A separate, personality-driven account focusing on Theresa DeMaria and John Merrill asserts that they left the experiment as a couple, while also acknowledging that fans would not know “for sure” where they stand in 2026 without a reunion. That account claims the season was filmed in early summer 2025 and describes social-media activity presented as “promising, ” including posts and comments. It also references John discussing meeting Theresa’s kids and saying it was “not a big deal” that she did not reveal his age to them, adding he believed his own circle would not care about her age.

Because that account relies on informal interpretation of social-media activity, it does not establish a verifiable relationship status beyond the claim that they left the experiment together. In practical terms, it underlines a central tension for viewers: finale outcomes can be clear in the moment, while real-world continuity remains harder to confirm.

What the finale suggests about commitment ceremonies—and why transparency now matters

Verified fact: The March 25 (ET) finale placed remaining couples into a commitment ceremony format designed to force a definitive choice. In that pressure cooker, some pairs articulated specific friction points: celibacy and public confrontations (Jorge Sanchez and Vanelle Fenmou), emotional self-expression and identity within the relationship (Chris Dahlan and Leah Woolfolk), and volatility interpreted as either toxic or survivable (Logan Goodrid and Vanessa Drozda). The episode also documented a major life-change pledge—Pfeifer Hill moving from Seattle to Dallas—to pursue a relationship with Derrick Fleming.

Informed analysis (clearly labeled): The ceremony format compresses complex relationship negotiations into an on-camera “yes or no, ” which can magnify contradictions: Logan asked for a ring back before proposing; Leah offered commitment while Chris described feeling unable to be himself; and pre-finale conflict derailed Jorge and Vanelle entirely.
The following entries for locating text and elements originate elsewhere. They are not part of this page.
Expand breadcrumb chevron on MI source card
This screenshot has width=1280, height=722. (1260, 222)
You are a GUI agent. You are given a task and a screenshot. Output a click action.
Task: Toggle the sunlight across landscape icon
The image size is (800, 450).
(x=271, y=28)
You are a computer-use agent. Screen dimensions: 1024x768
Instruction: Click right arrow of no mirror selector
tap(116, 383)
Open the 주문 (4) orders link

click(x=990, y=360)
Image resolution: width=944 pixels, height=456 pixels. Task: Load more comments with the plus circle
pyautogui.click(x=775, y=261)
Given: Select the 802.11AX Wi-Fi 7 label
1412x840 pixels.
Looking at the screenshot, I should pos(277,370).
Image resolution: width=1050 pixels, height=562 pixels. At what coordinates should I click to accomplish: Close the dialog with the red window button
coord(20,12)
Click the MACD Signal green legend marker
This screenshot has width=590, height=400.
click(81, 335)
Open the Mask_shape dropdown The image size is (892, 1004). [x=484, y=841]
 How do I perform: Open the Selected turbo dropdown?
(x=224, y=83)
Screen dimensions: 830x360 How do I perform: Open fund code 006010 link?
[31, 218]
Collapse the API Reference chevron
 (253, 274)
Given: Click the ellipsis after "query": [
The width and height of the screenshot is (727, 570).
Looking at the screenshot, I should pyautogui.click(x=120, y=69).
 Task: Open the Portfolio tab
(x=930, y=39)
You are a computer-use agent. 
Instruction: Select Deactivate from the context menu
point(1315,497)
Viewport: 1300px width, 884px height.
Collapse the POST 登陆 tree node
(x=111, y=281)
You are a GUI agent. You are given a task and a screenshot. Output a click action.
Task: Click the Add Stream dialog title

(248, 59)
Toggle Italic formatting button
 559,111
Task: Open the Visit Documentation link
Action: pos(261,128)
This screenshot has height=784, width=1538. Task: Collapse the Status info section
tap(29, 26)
The consequence is a storyline that can look decisive while leaving the public with incomplete visibility into what happens immediately after filming ends—especially for couples whose outcome is not fully detailed in the same episode summary.

For audiences tracking the credibility of the experiment, the most urgent gap is not romance gossip but basic clarity: which relationships truly continued past the ceremony, and under what conditions. Until there is a formal reunion or an on-record update from the participants themselves, the only defensible position is to separate what is shown in the finale from what is inferred afterward—because the finale delivered definitive decisions for some age of attraction couples, but not a complete public accounting for all of them.